Exercise brief: What is needed is every line of the material that contains "computer".

Extracted information:
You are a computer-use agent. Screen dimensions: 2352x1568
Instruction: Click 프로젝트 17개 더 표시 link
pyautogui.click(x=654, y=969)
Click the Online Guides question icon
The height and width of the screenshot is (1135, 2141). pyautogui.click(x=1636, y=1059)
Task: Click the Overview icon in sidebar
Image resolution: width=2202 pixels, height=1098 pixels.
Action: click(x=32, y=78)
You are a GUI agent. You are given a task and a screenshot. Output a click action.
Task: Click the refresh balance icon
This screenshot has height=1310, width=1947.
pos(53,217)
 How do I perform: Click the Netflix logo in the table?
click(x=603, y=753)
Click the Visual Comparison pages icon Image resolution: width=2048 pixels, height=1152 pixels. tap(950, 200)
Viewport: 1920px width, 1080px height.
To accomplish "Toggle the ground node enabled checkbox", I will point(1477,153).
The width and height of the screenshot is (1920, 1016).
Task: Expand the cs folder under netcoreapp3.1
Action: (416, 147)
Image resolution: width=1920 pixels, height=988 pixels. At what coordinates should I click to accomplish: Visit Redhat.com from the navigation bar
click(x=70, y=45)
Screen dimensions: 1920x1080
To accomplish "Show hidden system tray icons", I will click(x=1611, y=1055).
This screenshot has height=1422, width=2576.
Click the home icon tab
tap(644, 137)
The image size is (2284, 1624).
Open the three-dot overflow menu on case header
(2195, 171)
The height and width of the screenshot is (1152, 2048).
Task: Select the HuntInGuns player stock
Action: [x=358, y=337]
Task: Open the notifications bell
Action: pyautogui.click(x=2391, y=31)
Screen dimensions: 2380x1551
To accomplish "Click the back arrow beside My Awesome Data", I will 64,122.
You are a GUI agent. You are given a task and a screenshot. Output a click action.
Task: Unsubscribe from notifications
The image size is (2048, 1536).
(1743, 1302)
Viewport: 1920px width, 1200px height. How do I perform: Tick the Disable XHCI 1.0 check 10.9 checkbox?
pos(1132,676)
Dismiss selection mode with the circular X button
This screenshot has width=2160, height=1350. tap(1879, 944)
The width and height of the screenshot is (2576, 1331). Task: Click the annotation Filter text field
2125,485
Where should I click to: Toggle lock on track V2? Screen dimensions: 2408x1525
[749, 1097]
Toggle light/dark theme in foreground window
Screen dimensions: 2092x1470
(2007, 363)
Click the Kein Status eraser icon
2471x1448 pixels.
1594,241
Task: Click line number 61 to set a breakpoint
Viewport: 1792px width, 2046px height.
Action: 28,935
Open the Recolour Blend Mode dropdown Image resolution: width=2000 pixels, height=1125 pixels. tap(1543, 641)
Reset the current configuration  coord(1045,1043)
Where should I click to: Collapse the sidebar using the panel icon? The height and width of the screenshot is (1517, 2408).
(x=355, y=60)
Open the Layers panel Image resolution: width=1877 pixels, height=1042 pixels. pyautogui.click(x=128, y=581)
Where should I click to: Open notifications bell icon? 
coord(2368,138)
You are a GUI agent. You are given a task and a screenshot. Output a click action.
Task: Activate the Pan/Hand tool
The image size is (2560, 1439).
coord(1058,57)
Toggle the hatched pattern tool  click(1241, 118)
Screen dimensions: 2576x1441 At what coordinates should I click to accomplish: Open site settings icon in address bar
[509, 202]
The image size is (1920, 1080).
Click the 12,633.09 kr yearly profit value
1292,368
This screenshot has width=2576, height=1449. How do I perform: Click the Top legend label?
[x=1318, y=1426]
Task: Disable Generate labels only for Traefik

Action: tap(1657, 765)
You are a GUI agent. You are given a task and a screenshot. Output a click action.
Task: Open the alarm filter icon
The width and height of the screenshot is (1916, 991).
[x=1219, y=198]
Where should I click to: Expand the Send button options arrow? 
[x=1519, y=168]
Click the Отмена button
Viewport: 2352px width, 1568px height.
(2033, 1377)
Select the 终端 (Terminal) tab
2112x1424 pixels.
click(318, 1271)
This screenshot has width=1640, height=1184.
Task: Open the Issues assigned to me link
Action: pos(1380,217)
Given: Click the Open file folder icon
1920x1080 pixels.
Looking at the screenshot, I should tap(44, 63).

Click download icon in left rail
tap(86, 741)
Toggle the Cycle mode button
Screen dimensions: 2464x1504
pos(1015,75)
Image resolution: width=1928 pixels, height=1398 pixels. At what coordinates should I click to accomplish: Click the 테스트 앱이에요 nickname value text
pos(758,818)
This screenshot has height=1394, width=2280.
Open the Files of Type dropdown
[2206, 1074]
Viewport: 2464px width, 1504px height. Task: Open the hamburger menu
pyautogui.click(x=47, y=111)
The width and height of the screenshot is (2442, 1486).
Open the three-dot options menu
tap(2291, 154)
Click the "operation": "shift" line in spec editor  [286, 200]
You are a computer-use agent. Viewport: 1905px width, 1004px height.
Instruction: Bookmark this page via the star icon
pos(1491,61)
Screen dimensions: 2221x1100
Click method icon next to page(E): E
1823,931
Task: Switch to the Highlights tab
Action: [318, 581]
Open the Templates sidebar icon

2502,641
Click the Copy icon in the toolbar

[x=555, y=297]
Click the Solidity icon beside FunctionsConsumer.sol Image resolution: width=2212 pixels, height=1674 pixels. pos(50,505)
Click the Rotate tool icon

Reply to the exercise:
You are a computer-use agent. Screen dimensions: 2352x1568
You are a computer-use agent. Viewport: 1905px width, 1004px height.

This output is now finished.